(Saved data entries)
───

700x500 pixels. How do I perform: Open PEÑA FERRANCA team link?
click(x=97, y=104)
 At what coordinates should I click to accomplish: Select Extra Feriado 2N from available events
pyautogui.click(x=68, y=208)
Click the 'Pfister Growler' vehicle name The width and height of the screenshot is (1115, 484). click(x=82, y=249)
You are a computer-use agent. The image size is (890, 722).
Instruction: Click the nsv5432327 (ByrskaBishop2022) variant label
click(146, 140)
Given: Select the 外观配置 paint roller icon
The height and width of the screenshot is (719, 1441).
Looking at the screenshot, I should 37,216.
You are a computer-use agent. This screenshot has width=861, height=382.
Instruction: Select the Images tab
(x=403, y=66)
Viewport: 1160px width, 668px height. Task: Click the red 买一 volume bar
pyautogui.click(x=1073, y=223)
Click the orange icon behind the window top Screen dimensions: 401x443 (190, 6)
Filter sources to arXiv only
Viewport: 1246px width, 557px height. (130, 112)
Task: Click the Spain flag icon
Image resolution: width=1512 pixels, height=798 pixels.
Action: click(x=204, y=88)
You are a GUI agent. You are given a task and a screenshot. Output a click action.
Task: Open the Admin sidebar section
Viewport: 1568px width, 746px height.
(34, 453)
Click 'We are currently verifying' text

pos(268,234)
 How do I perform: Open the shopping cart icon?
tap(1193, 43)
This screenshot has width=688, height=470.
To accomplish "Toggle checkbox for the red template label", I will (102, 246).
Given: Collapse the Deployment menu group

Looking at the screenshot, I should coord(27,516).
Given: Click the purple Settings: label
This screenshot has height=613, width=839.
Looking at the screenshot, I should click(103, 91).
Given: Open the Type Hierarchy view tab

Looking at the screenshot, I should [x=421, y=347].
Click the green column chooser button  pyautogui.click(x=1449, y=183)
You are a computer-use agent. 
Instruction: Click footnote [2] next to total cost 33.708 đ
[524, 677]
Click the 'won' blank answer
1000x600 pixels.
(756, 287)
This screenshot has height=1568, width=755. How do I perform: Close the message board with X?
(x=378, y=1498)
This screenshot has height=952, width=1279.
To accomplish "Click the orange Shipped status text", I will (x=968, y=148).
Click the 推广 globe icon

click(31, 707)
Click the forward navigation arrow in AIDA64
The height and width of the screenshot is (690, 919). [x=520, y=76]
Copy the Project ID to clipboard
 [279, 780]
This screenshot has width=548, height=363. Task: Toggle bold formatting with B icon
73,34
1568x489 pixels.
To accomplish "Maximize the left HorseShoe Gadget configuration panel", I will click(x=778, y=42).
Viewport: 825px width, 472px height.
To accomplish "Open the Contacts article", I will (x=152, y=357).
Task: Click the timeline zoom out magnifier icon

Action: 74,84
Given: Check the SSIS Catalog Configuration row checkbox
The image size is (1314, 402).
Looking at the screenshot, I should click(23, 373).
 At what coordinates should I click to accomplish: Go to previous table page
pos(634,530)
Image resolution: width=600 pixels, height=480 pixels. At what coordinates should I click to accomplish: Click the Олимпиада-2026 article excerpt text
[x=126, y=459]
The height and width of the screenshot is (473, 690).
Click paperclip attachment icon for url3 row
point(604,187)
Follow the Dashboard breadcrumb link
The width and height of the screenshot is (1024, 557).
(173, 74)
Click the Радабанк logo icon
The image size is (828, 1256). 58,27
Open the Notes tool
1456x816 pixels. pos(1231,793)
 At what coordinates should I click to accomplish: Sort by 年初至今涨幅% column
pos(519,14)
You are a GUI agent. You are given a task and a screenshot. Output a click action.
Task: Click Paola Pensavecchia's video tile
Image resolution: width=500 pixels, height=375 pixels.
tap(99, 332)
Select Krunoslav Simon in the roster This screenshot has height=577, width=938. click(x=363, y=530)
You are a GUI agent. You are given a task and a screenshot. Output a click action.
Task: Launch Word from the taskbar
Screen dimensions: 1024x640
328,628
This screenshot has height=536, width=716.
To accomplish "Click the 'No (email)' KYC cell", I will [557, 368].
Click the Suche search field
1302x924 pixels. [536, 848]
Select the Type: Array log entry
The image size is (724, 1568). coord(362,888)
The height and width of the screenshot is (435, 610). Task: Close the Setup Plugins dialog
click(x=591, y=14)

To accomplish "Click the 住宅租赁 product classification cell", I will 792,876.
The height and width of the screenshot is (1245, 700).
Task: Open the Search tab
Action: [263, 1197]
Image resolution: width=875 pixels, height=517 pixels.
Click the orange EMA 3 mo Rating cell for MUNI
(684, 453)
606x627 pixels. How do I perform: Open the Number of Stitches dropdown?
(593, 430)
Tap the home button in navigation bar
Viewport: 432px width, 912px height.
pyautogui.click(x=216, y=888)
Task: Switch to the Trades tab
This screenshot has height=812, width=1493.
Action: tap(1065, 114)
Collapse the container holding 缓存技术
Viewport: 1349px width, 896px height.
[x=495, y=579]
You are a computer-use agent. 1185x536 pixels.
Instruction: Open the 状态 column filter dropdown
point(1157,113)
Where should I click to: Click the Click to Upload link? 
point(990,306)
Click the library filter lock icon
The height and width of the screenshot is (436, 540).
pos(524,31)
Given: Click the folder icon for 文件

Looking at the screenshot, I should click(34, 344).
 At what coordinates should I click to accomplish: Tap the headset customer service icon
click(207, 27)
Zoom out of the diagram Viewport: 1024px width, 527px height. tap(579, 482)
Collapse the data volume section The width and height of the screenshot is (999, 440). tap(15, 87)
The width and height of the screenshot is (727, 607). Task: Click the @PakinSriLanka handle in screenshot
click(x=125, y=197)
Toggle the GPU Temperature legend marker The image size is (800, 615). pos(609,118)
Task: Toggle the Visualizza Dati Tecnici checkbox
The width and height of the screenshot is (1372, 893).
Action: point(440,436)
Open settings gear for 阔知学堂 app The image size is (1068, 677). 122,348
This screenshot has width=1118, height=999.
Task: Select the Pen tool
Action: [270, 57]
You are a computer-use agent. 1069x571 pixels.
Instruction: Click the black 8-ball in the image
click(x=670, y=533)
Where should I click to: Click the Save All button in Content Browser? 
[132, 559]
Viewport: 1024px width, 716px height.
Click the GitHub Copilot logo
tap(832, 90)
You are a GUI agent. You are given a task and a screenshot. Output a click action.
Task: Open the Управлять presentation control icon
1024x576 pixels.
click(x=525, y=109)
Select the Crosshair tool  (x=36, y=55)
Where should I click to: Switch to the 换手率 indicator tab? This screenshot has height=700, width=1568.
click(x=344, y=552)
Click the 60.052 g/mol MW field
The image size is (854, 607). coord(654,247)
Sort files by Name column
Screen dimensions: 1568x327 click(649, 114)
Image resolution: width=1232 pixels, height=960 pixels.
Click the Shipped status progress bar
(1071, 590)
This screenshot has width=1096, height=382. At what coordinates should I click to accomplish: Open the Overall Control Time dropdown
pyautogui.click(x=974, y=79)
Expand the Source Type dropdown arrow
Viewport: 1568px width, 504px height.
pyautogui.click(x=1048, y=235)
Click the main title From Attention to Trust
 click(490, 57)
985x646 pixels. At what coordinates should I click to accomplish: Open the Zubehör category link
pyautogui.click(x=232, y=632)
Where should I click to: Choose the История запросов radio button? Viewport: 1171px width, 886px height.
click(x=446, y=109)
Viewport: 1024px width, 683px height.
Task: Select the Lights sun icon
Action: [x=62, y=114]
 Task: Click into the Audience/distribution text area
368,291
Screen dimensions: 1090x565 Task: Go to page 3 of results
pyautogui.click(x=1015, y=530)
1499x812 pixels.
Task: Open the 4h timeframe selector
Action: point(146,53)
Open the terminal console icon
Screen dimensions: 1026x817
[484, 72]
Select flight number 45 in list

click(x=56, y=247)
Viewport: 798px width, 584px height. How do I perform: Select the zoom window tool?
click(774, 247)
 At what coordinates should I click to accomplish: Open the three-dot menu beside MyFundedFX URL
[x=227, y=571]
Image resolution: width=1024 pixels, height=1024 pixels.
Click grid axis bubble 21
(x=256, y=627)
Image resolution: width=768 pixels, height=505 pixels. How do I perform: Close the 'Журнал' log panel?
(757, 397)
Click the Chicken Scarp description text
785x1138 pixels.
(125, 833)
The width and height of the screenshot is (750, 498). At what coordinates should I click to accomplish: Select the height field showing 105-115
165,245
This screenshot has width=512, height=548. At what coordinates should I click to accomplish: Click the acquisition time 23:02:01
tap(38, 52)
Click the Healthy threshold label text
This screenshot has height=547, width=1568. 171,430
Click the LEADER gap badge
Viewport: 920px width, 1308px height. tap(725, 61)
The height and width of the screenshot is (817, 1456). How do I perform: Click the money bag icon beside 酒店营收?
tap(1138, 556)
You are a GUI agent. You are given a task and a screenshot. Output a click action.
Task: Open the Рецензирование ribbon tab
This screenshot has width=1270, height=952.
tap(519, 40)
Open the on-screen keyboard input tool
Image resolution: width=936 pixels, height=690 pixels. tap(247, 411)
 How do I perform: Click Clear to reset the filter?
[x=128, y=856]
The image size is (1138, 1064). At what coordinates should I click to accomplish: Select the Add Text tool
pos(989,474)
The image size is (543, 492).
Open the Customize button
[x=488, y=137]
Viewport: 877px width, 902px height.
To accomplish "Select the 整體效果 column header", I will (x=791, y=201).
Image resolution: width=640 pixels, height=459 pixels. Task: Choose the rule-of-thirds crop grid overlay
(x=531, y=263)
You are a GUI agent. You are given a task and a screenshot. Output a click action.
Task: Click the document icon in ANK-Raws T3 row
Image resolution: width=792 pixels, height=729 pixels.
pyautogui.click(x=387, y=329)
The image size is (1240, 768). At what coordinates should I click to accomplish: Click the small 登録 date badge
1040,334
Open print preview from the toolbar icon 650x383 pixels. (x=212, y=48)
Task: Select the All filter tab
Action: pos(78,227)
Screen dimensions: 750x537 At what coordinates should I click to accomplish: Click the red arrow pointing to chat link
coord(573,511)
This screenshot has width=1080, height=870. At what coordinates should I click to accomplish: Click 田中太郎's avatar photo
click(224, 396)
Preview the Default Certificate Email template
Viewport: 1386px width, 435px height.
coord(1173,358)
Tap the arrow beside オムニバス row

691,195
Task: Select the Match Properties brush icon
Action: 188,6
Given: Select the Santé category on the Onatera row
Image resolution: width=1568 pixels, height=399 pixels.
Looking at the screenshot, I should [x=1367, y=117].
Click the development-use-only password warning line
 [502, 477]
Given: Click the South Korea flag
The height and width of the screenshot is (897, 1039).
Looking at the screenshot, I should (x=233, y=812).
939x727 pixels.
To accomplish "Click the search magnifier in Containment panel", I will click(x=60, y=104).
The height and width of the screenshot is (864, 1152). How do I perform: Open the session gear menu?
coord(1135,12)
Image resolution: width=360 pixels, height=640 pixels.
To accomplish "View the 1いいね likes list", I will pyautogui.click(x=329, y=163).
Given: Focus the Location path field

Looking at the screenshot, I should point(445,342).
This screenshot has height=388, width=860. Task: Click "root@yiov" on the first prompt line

───

A copy of each line above that holds the word "checkbox" is the expected answer.

**Expected answer**
To accomplish "Toggle checkbox for the red template label", I will (102, 246).
Given: Check the SSIS Catalog Configuration row checkbox
Task: Toggle the Visualizza Dati Tecnici checkbox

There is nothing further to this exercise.